R/SubsetSimulation.R

Defines functions SubsetSimulation

Documented in SubsetSimulation

#' @title Subset Simulation Monte Carlo
#' 
#' @description Estimate a probability of failure with the Subset Simulation algorithm (also known as
#' Multilevel Splitting or Sequential Monte Carlo for rare events).
#' 
#' @aliases ss subset
#' 
#' @author Clement WALTER \email{clementwalter@icloud.com}
#' 
#' @details This algorithm uses the property of conditional probabilities on nested subsets
#' to calculate a given probability defined by a limit state function.
#' 
#' It operates iteratively on \sQuote{populations} to estimate the quantile
#' corresponding to a probability of \code{p_0}. Then, it generates
#' samples conditionnaly to this threshold, until found threshold be lower
#' than 0.
#' 
#' Finally, the estimate is the product of the conditional probabilities.
#' 
#' @note Problem is supposed to be defined in the standard space. If not, use \code{\link{UtoX}}
#' to do so. Furthermore, each time a set of vector is defined as a matrix, \sQuote{nrow}
#' = \code{dimension} and \sQuote{ncol} = number of vector to be consistent with
#' \code{as.matrix} transformation of a vector.
#' 
#' Algorithm calls lsf(X) (where X is a matrix as defined previously) and expects a vector
#' in return. This allows the user to optimise the computation of a batch of points,
#' either by vectorial computation, or by the use of external codes (optimised C or
#' C++ codes for example) and/or parallel computation; see examples in \link{MonteCarlo}.
#' 
#' @seealso 
#' \code{\link{IRW}}
#' \code{\link{MP}}
#' \code{\link{MonteCarlo}}
#' 
#' @references 
#'   \itemize{
#'    \item
#'      S.-K. Au, J. L. Beck:\cr
#'      \emph{Estimation of small failure probabilities in high dimensions by Subset Simulation} \cr
#'      Probabilistic Engineering Mechanics (2001)\cr
#'    \item A. Guyader, N. Hengartner and E. Matzner-Lober:\cr
#'     \emph{Simulation and estimation of extreme quantiles and extreme
#'     probabilities}\cr
#'     Applied Mathematics \& Optimization, 64(2), 171-196.\cr
#'    \item F. Cerou, P. Del Moral, T. Furon and A. Guyader:\cr
#'    \emph{Sequential Monte Carlo for rare event estimation}\cr
#'    Statistics and Computing, 22(3), 795-808.\cr
#'  }
#'  
#' @examples 
#' #Try Subset Simulation Monte Carlo on a given function and change number of points.

**EXCERPTED DATA:**
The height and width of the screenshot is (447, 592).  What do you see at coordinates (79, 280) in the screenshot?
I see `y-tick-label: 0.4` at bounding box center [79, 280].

---

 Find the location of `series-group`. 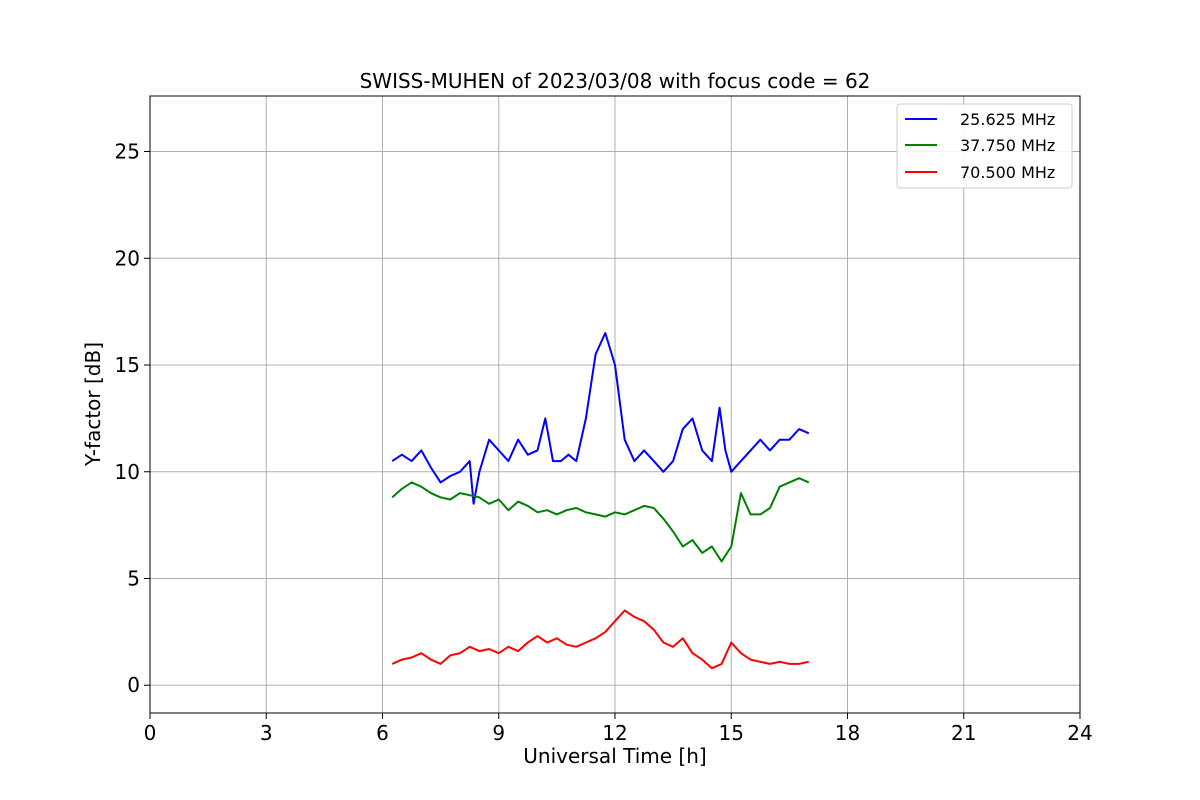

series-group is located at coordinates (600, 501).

**PARTS OF THE EXERCISE:**
[A] Translate this sentence from the Subset Simulation documentation into Spanish: "Finally, the estimate is the product of the conditional probabilities."
[B] According to the Subset Simulation documentation, what other names is the algorithm known by?
[C] Carry the Subset Simulation documentation on from its final line.

**RESULTS FOR THE EXERCISE:**
[A] Finalmente, la estimación es el producto de las probabilidades condicionales.

[B] Multilevel Splitting, or Sequential Monte Carlo for rare events.

[C]
#'  
#' \dontrun{
#'  res = list()
#'  res[[1]] = SubsetSimulation(2,kiureghian,N=10000)
#'  res[[2]] = SubsetSimulation(2,kiureghian,N=100000)
#'  res[[3]] = SubsetSimulation(2,kiureghian,N=500000)
#' }
#' 
#' # Compare SubsetSimulation with MP
#' \dontrun{
#' p <- res[[3]]$p # get a reference value for p
#' p_0 <- 0.1 # the default value recommended by Au \& Beck
#' N_mp <- 100
#' # to get approxumately the same number of calls to the lsf
#' N_ss <- ceiling(N_mp*log(p)/log(p_0))
#' comp <- replicate(50, {
#' ss <- SubsetSimulation(2, kiureghian, N = N_ss)
#' mp <- MP(2, kiureghian, N = N_mp, q = 0)
#' comp <- c(ss$p, mp$p, ss$Ncall, mp$Ncall)
#' names(comp) = rep(c("SS", "MP"), 2)
#' comp
#' })
#' boxplot(t(comp[1:2,])) # check accuracy
#' sd.comp <- apply(comp,1,sd)
#' print(sd.comp[1]/sd.comp[2]) # variance increase in SubsetSimulation compared to MP
#' 
#' colMeans(t(comp[3:4,])) # check similar number of calls
#' }
#' 
#' @import ggplot2
#' @import foreach
#' @export
SubsetSimulation = function(dimension,
                            #' @param dimension the dimension of the input space.
                            lsf,
                            #' @param lsf the function defining failure/safety domain.
                            p_0 = 0.1,
                            #' @param p_0 a cutoff probability for defining the subsets.
                            N = 10000,
                            #' @param N the number of samples per subset, ie the population size for the Monte
                            #' Carlo estimation of each conditional probability.
                            q = 0,
                            #' @param q the quantile defining the failure domain.
                            lower.tail = TRUE,
                            #' @param lower.tail as for pxxxx functions, TRUE for estimating P(lsf(X) < q), FALSE
                            #' for P(lsf(X) > q)
                            K,
                            #' @param K a transition Kernel for Markov chain drawing in the regeneration step.
                            #' K(X) should propose a matrix of candidate sample (same dimension as X) on which
                            #' \code{lsf} will be then evaluated and transition accepted of rejected. Default
                            #' kernel is the one defined K(X) = (X + sigma*W)/sqrt(1 + sigma^2) with W ~ N(0, 1).
                            thinning = 20,
                            #' @param thinning a thinning parameter for the the regeneration step.
                            save.all = FALSE,
                            #' @param save.all if TRUE, all the samples generated during the algorithms are saved
                            #' and return at the end. Otherwise only the working population is kept at each
                            #' iteration.
                            plot = FALSE,
                            #' @param plot to plot the generated samples.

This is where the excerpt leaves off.